ACTIVITY
Copy out exactly the lines below that run from the one holding "Privacy (23, 2507)" to the one holding "Samsung Odyssey Neo", keeping both of those lines and no others.

EXERCISE INPUTS

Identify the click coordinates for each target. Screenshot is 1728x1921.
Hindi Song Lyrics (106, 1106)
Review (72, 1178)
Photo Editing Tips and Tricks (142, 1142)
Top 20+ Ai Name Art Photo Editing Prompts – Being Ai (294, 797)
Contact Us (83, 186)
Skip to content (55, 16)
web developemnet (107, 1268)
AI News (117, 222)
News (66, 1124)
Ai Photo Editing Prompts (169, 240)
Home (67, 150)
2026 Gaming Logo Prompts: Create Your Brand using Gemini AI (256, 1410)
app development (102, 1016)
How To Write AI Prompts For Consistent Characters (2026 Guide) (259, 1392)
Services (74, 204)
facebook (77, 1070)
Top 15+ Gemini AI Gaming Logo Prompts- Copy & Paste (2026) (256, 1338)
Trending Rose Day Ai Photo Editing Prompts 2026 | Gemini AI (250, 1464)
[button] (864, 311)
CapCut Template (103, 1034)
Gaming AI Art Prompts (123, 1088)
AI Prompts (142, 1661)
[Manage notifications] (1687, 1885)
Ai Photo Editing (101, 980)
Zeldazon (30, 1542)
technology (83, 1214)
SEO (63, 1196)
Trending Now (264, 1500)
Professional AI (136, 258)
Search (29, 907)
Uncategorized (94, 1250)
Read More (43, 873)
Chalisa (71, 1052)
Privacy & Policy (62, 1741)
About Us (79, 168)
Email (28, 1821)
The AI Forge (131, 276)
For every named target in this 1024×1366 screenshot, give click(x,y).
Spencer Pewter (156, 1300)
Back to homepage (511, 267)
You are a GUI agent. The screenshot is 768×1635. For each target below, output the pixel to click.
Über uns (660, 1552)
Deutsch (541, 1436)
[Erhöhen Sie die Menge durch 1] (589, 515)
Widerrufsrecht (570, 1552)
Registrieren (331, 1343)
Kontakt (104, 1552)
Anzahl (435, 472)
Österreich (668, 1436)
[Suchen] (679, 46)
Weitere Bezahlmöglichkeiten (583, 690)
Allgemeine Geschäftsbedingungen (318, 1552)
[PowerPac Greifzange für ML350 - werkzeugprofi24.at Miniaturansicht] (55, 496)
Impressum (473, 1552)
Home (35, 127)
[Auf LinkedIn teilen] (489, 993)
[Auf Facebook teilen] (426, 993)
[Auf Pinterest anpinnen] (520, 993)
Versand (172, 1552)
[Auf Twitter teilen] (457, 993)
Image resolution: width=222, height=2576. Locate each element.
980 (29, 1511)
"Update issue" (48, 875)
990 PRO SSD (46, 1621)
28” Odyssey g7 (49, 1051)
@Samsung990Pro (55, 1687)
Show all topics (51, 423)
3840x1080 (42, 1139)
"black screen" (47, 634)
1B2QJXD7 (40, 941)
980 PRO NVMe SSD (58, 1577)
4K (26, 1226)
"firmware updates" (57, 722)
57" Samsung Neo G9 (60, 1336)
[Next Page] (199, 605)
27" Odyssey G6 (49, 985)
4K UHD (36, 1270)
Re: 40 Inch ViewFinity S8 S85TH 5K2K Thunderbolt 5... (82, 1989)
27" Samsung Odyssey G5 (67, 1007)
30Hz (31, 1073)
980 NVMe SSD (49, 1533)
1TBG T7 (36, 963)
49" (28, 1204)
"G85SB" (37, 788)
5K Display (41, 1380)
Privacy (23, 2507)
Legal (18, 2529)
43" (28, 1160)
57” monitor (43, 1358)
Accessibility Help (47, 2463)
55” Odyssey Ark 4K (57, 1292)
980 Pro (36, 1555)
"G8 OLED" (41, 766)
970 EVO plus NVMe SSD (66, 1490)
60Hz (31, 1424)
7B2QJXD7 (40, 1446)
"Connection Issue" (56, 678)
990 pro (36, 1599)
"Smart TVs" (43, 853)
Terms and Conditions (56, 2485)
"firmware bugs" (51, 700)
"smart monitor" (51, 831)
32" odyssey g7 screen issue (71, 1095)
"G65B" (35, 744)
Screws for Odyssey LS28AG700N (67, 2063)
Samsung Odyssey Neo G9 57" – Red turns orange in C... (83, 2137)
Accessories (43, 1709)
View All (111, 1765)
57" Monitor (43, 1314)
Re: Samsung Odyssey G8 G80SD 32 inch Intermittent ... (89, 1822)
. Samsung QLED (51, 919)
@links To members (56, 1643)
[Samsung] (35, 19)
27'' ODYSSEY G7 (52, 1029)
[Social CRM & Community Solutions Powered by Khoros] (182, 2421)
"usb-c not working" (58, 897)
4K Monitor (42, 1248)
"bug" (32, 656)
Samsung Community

ANSWER TO THIS TASK
Privacy (23, 2507)
Legal (18, 2529)
43" (28, 1160)
57” monitor (43, 1358)
Accessibility Help (47, 2463)
55” Odyssey Ark 4K (57, 1292)
980 Pro (36, 1555)
"G8 OLED" (41, 766)
970 EVO plus NVMe SSD (66, 1490)
60Hz (31, 1424)
7B2QJXD7 (40, 1446)
"Connection Issue" (56, 678)
990 pro (36, 1599)
"Smart TVs" (43, 853)
Terms and Conditions (56, 2485)
"firmware bugs" (51, 700)
"smart monitor" (51, 831)
32" odyssey g7 screen issue (71, 1095)
"G65B" (35, 744)
Screws for Odyssey LS28AG700N (67, 2063)
Samsung Odyssey Neo G9 57" – Red turns orange in C... (83, 2137)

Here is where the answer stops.